>>>>>

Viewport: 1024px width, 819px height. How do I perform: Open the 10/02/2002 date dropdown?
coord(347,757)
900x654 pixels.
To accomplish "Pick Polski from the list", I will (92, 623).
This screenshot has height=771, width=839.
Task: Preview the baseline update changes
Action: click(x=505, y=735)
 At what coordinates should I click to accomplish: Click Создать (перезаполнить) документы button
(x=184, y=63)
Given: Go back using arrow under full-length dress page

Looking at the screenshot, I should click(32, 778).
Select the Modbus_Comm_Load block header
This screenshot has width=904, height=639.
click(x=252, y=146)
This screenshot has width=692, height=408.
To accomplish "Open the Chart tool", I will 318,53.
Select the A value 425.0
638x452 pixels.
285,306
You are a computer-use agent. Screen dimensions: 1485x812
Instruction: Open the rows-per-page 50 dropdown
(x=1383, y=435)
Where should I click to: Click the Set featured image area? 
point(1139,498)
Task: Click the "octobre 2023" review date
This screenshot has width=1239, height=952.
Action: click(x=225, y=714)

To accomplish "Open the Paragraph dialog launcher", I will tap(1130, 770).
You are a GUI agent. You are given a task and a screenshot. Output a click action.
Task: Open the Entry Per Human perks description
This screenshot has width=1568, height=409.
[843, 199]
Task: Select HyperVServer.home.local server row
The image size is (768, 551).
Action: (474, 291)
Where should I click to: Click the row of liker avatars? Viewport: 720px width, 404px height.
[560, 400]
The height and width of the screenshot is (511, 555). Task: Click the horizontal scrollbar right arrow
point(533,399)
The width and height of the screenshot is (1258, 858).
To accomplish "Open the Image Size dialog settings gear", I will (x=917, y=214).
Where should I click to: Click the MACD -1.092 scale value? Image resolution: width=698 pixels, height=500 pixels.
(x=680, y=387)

<<<<<

§ Request
Please render all of the items above as a Markdown table with the columns "No." and "Line," giving each non-blank line its own numbered row.

§ Task response
| No. | Line |
|---|---|
| 1 | Viewport: 1024px width, 819px height. How do I perform: Open the 10/02/2002 date dropdown? |
| 2 | coord(347,757) |
| 3 | 900x654 pixels. |
| 4 | To accomplish "Pick Polski from the list", I will (92, 623). |
| 5 | This screenshot has height=771, width=839. |
| 6 | Task: Preview the baseline update changes |
| 7 | Action: click(x=505, y=735) |
| 8 |  At what coordinates should I click to accomplish: Click Создать (перезаполнить) документы button |
| 9 | (x=184, y=63) |
| 10 | Given: Go back using arrow under full-length dress page |
| 11 | Looking at the screenshot, I should click(32, 778). |
| 12 | Select the Modbus_Comm_Load block header |
| 13 | This screenshot has width=904, height=639. |
| 14 | click(x=252, y=146) |
| 15 | This screenshot has width=692, height=408. |
| 16 | To accomplish "Open the Chart tool", I will 318,53. |
| 17 | Select the A value 425.0 |
| 18 | 638x452 pixels. |
| 19 | 285,306 |
| 20 | You are a computer-use agent. Screen dimensions: 1485x812 |
| 21 | Instruction: Open the rows-per-page 50 dropdown |
| 22 | (x=1383, y=435) |
| 23 | Where should I click to: Click the Set featured image area?  |
| 24 | point(1139,498) |
| 25 | Task: Click the "octobre 2023" review date |
| 26 | This screenshot has width=1239, height=952. |
| 27 | Action: click(x=225, y=714) |
| 28 | To accomplish "Open the Paragraph dialog launcher", I will tap(1130, 770). |
| 29 | You are a GUI agent. You are given a task and a screenshot. Output a click action. |
| 30 | Task: Open the Entry Per Human perks description |
| 31 | This screenshot has width=1568, height=409. |
| 32 | [843, 199] |
| 33 | Task: Select HyperVServer.home.local server row |
| 34 | The image size is (768, 551). |
| 35 | Action: (474, 291) |
| 36 | Where should I click to: Click the row of liker avatars? Viewport: 720px width, 404px height. |
| 37 | [560, 400] |
| 38 | The height and width of the screenshot is (511, 555). Task: Click the horizontal scrollbar right arrow |
| 39 | point(533,399) |
| 40 | The width and height of the screenshot is (1258, 858). |
| 41 | To accomplish "Open the Image Size dialog settings gear", I will (x=917, y=214). |
| 42 | Where should I click to: Click the MACD -1.092 scale value? Image resolution: width=698 pixels, height=500 pixels. |
| 43 | (x=680, y=387) |